FCMR is a 2,199-instance benchmark for evaluating multimodal LLMs on cross-modal multi-hop reasoning across financial text reports, tables, and charts at three difficulty tiers, revealing that even the best model (Claude 3.5 Sonnet) achieves only 30.4% accuracy on the hardest tier requiring three-hop reasoning.

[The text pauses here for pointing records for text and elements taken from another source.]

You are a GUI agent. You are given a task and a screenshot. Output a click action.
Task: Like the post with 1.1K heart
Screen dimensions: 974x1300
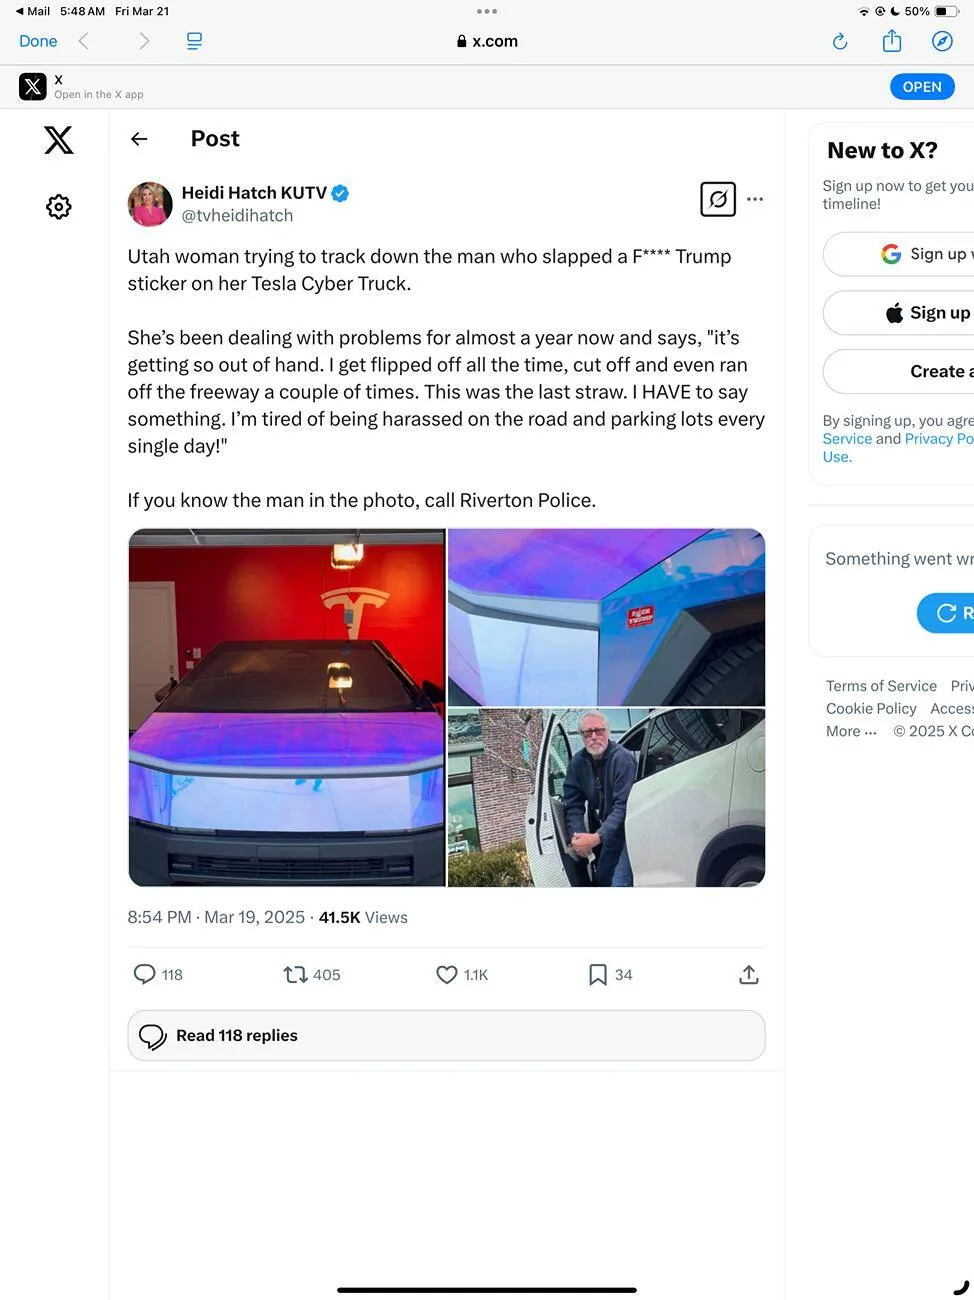(447, 974)
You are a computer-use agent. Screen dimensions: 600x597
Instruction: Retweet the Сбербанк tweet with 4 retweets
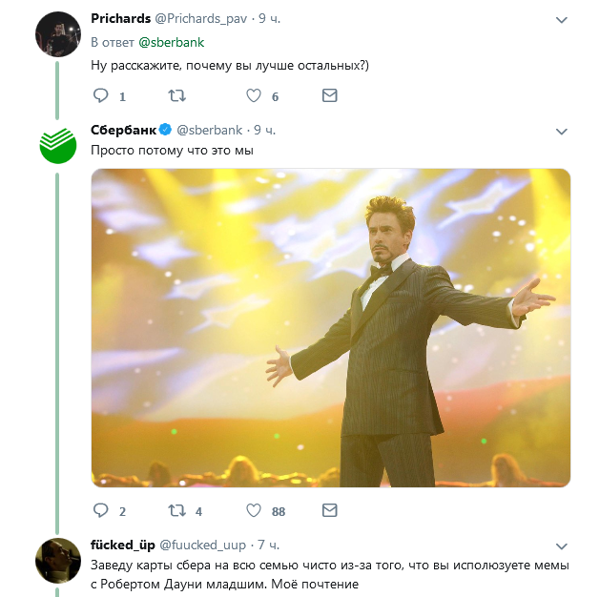[177, 511]
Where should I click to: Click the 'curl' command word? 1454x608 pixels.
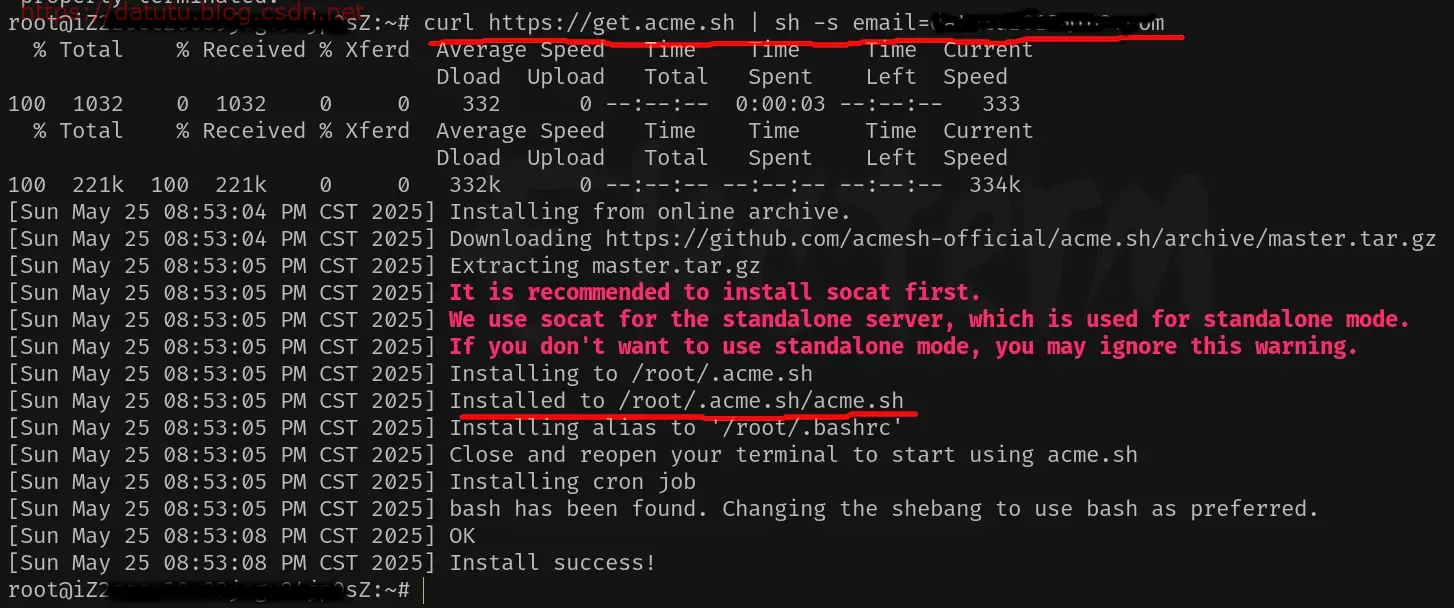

Real-world financial analysis demands synthesizing information across multiple modalities simultaneously -- reading text reports, verifying numbers in tables, and identifying trends in charts. MMQA, the leading cross-modal multi-hop reasoning benchmark, suffers from two critical limitations that undermine its reliability as an evaluation tool:
Data Contamination: GPT-4o achieves 43.4% on the most challenging part of MMQA without relying on visual hints (vs. 63.4% with images), suggesting the benchmark data may already be present in model pretraining corpora. MMQA's reliance on Wikipedia further exacerbates this risk. On FCMR, performance without charts drops to 14.71% (near the 12.28% random baseline), confirming robustness against contamination.
Lack of Complex Queries: Only 0.8% of MMQA instances require genuine three-hop cross-modal reasoning involving all three modalities (text, table, image). This severely limits evaluation of models' ability to perform deep multi-step integration across data formats.
FCMR addresses both issues by grounding its data in financial filings (SEC EDGAR 10-K reports and WRDS Compustat financial statements from the top 101 companies by net sales), covering five years (2019--2023), and explicitly constructing Easy (1-hop), Medium (2-hop), and Hard (3-hop) difficulty tiers.
The Cross-Modal Multi-Hop Reasoning Generator (CMRGen) is an automated framework that constructs benchmark instances across three stages. Each instance presents three statements that may or may not be true, requiring the model to select all correct ones (0--3 correct answers possible). The dataset totals 2,199 instances: 757 Easy, 728 Medium, and 714 Hard.
Models are evaluated in a zero-shot Chain-of-Thought setting with no task-specific tuning. Tables are provided in JSON format.
| Model | Easy | Medium | Hard | Average |
|---|---|---|---|---|
| Claude 3.5 Sonnet | 75.43% | 50.82% | 30.39% | 52.21% |
| GPT-4o | 64.20% | 43.70% | 24.37% | 44.09% |
| Gemini 1.5 Pro | 63.01% | 31.18% | 22.27% | 38.82% |
| Gemini 1.5 Flash | 57.33% | 26.65% | 13.43% | 32.80% |
| GPT-4o mini | 49.14% | 21.98% | 13.03% | 28.05% |
| Llama 3.2 90B-Vision | Open-source best, but below proprietary models | |||
| Random Baseline | 12.20% | 12.91% | 12.28% | 12.46% |
| Model | Easy | Medium | Hard |
|---|---|---|---|
| Claude 3.5 Sonnet + DePlot | 66.84% | 46.15% | 36.13% |
| GPT-4o + DePlot | 68.69% | 49.18% | 32.91% |
Notably, DePlot conversion improved Hard-level performance for both models (Claude: 30.39% → 36.13%; GPT-4o: 24.37% → 32.91%), suggesting that current MLLMs' visual chart interpretation remains imperfect.
| Level | Text | Table | Chart | Total Errors |
|---|---|---|---|---|
| Easy | 4% | 21% | 75% | 24 |
| Medium | 16% | 19% | 65% | 31 |
| Hard | 14% | 32% | 54% | 41 |
| Chart Type | Easy | Medium | Hard |
|---|---|---|---|
| Pie | 84.31% | N/A | N/A |
| Bar | 78.60% | 50.00% | 29.20% |
| Line | 74.89% | 52.70% | 39.22% |
| Scatter | 71.01% | 49.79% | 23.44% |
Finance is a high-stakes domain where accuracy is non-negotiable. For AI to meaningfully assist in financial analysis, it must reliably integrate and reason across heterogeneous data formats -- yet FCMR reveals that current state-of-the-art multimodal LLMs are far from this capability. The benchmark makes three lasting contributions: (1) it is robust against data contamination (near-random performance without charts), (2) it systematically evaluates genuine multi-hop cross-modal reasoning up to three hops, and (3) the CMRGen framework enables scalable, low-cost dataset generation at $0.004 per question, with potential extensibility to other domains such as law, medicine, and engineering.